Container-Ready Rails 5

Rails 5 will be the easiest release ever to get running on Heroku. You can get it going in just five lines:

$ rails new myapp -d postgresql
$ cd myapp
$ git init . ; git add . ; git commit -m first
$ heroku create
$ git push heroku master

These five lines (and a view or two) are all you need to get a Rails 5 app working on Heroku — there are no special gems you need to install, or flags you must toggle. Let's take a peek under the hood, and explore the interfaces baked right into Rails 5 that make it easy to deploy your app on any modern container-based platform.

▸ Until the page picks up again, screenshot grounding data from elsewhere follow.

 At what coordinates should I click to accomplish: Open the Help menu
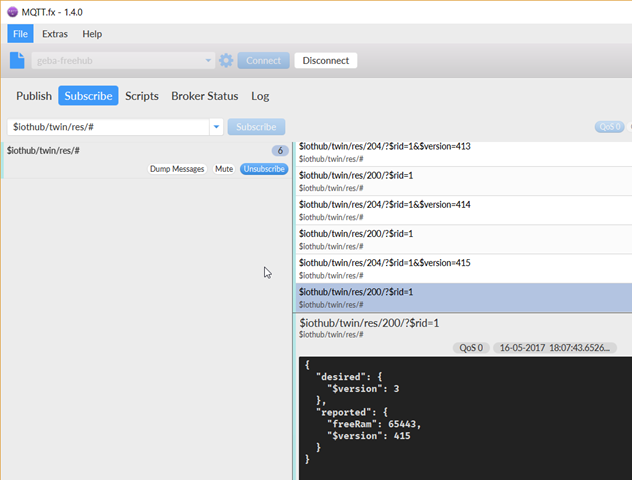92,34
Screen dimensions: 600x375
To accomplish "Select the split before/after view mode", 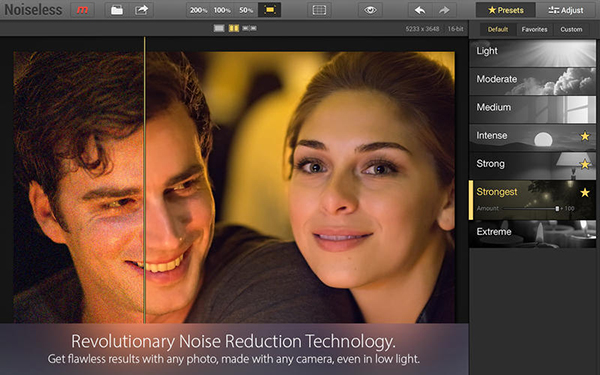I will (x=234, y=28).
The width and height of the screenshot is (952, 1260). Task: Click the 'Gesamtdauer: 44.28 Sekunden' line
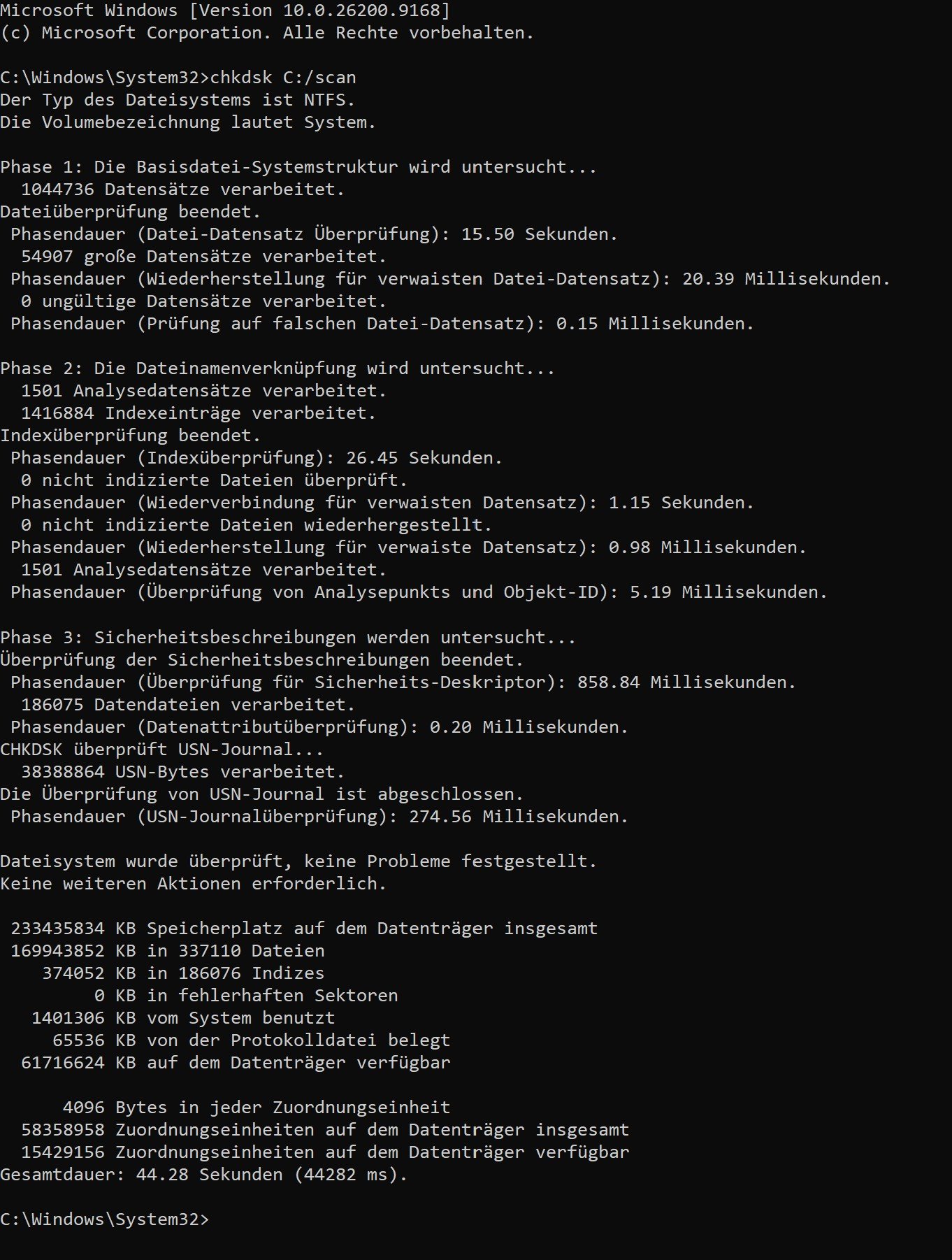(204, 1174)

Production Web Server as the Default

Before Rails 5, the default web server that you get when you run $ rails server is WEBrick, which is the only server that ships with the Ruby standard library. For years now Heroku has recommended against using WEBrick as a production webserver mostly due to performance concerns, since by default WEBrick cannot handle more than one request at a time. With the addition of ActionCable to Rails 5, the Rails team needed a web server that could handle concurrent requests, so they decided to make Puma webserver the new default. Now, when you deploy a Rails 5 app without a Procfile in your project and Heroku boots your application using $ rails server, you'll get a performant, production-ready web server by default.

Note: if you're upgrading an existing Rails app, you'll want to manually add Puma to your app.

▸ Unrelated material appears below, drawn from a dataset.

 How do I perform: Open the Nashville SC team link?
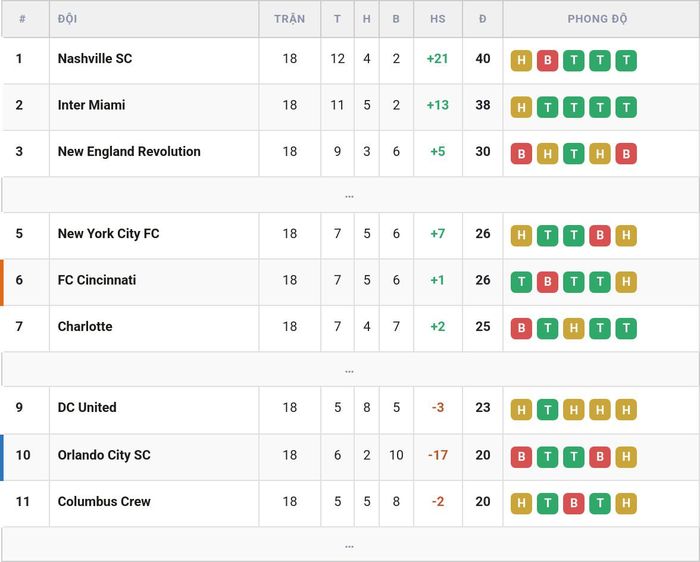[95, 58]
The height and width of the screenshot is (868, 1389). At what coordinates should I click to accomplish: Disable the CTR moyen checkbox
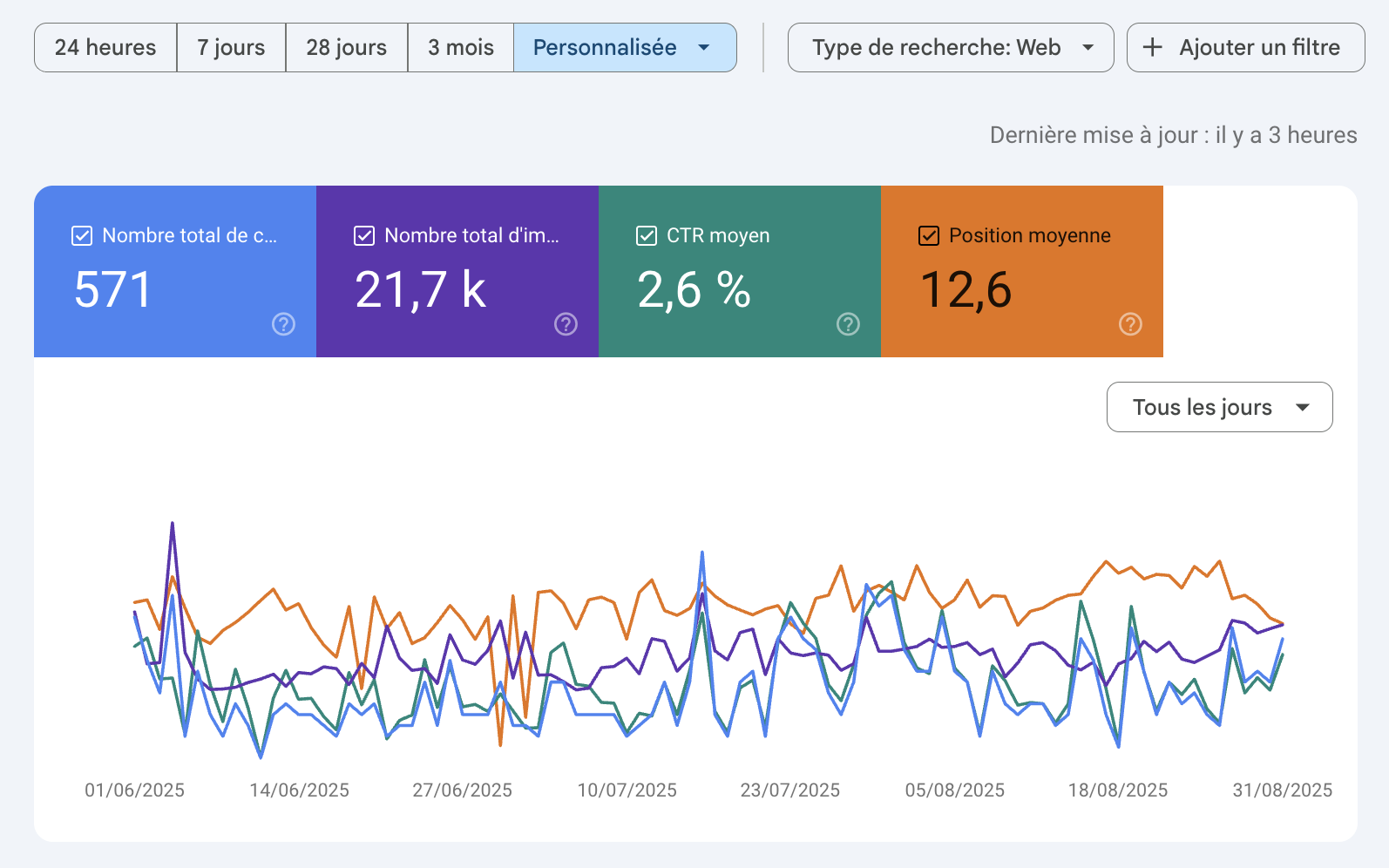point(647,235)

In addition to shipping with Puma, Rails also generates config/puma.rb and efforts were made to allow Puma to read this config file when it's booted by the $ rails server command. This feature is baked into Puma 3.x+, which allows Rails to configure Puma around the number of threads being generated.

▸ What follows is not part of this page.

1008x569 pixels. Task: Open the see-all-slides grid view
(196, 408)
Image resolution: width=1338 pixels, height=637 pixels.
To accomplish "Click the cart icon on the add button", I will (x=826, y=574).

Active Record will generate a pool of five connections by default. These connections are checked out from the pool for the entire duration of the request, so it's critical that for each concurrent request your webserver can handle, you need that many connections in your connection pool. By default, the Puma server starts with up to 16 threads. This means that it can be processing up to 16 different requests at the same time, but since Active Record is limited to five connections, only five of those requests will have access to the database at a time. This means eventually you'll hit this error:

ActiveRecord::ConnectionTimeoutError - could not obtain a database connection within 5 seconds. The max pool size is currently 5; consider increasing it

The solution was to tell Puma that we only want five threads by default. We also wanted a way to re-configure that count without having to commit a change to git, and redeploy for it to take effect. So by default Rails specifies the same number of threads in Puma as Active Record has in its connection pool:

# config/puma.rb

# Puma can serve each request in a thread from an internal thread pool.
# The `threads` method takes a minimum and maximum.
# Any libraries that use thread pools should be configured to match
# the maximum value specified for Puma. Default is set to 5 threads for minimum
# and maximum, this matches the default thread size of Active Record.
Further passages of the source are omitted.